The heyday of the Spanish Romantic novel ran from approximately 1830 to perhaps as late as the 1890s. Scholars point to the return from exile of Spanish liberal thinkers at the beginning of the 1830s, as the start of the Romantic Movement in Spain. Indeed many of the novels from this movement had to be published outside of Spain since they were considered bourgeois, impious, and subversive. Another factor contributing to the rise of the Romantic novel was the very successful translations into Spanish of Walter Scott in 1831–32. Early Spanish works in this genre are excessively similar to those by the Scottish novelist. Other authors imitated were Alexander Dumas, Victor Hugo, Eugène Sué, and George Sand.

Another contributing factor to the Spanish Romantic movement was a rising sense of post-Napoleonic War Spanish pride and nationalism that sought to define itself against the cultural influence of the French Bourbon dynasty and the restrained, conservative, "correctness" of Neoclassical literary form. Indeed, Spanish honor, vengeance, and nationalism are often the vehicles for much of the emotion in the novel plots. The "historical" component is really quite secondary to the generation of feeling and the lessons of morality.

Most of this genre has been passed over by mainstream Hispanic studies in favor of more "serious" forms of writing. What's more, the novelas historicas, like so much of 19th century Gothic fiction, have long been sneered at by the literary establishment as either overly sentimental romance for women, or as a vulgar, melodramatic kind of popular entertainment in which the major characters are either completely virtuous or exceptionally evil. In this genre one can find the jealous noblemen, the fair damsels in distress, and the villains in black. This genre also characteristically employs violence and sensationalism in its narrative and illustrations. However it is also true that this type of fiction was (and in the form of cinema continues to be) hugely popular, and it is tempting to speculate that perhaps its very popularity that has been its literary undoing.

Some would argue that it is time to look again at this genre. Cony Sturgis argued on behalf of this genre and mentions the Oberlin collection specifically in an article in Hispania that appeared in 1936. At their best, these novels make statements about their contemporary culture, and Catholicism in particular. One of the best known authors of the time was the prolific Manuel Fernandez y Gonzalez, who used political settings ranging from the governments of Carlos V and Felipe II, to critique the abuse of power and social inequality in his own day.
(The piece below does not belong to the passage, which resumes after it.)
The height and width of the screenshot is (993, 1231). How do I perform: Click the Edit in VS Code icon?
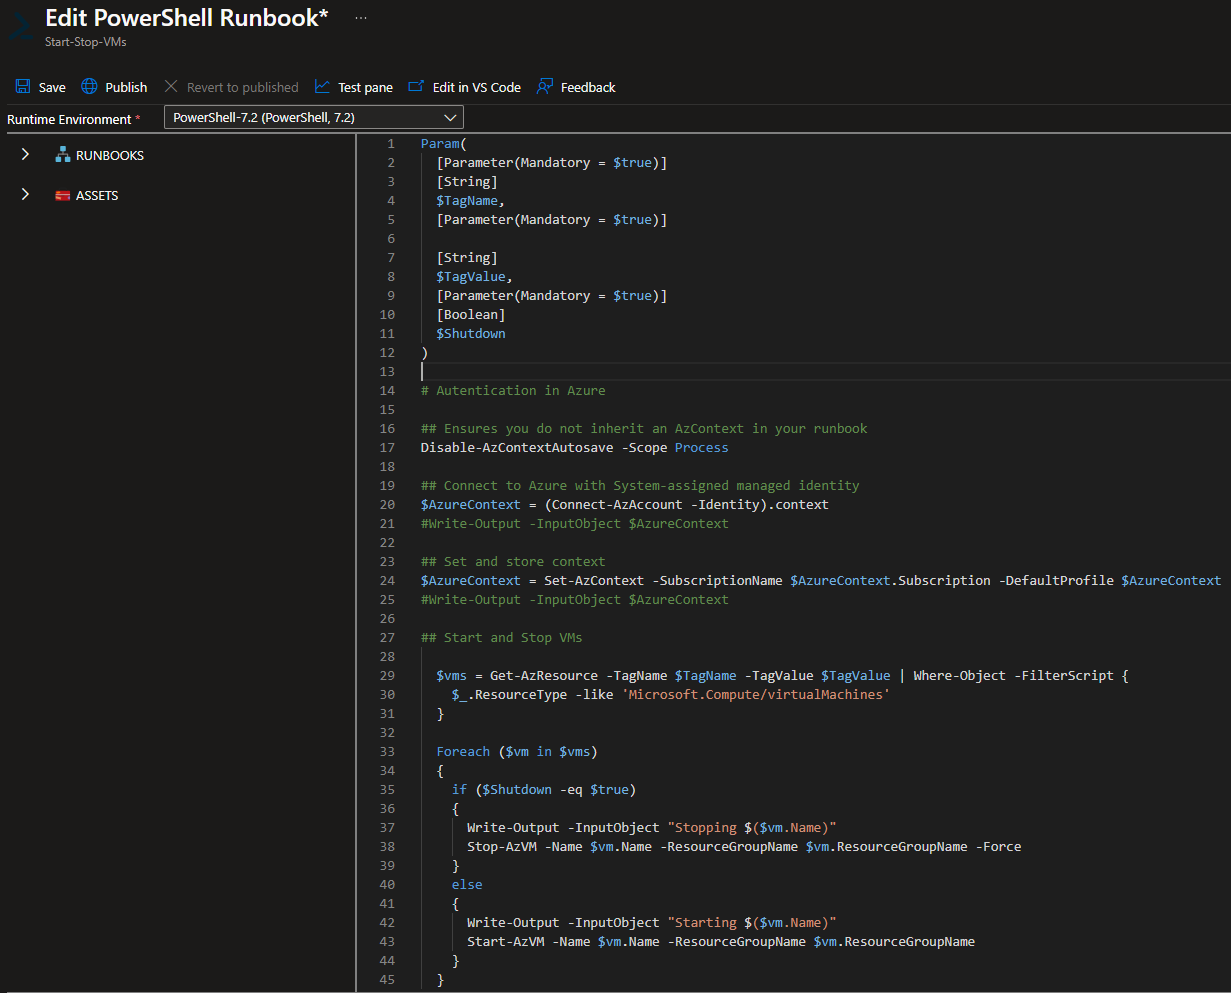416,87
It is also interesting to observe how in the novels, rigid class lines become blurred by marriages from a variety of different economic and social backgrounds. Female characters also figure prominently in the genre. While the guarding of a woman's virtue by men is frequently used as a plot device in the novela historica, female characters are often also distinguished by their power, sometimes killing their enemies on their own.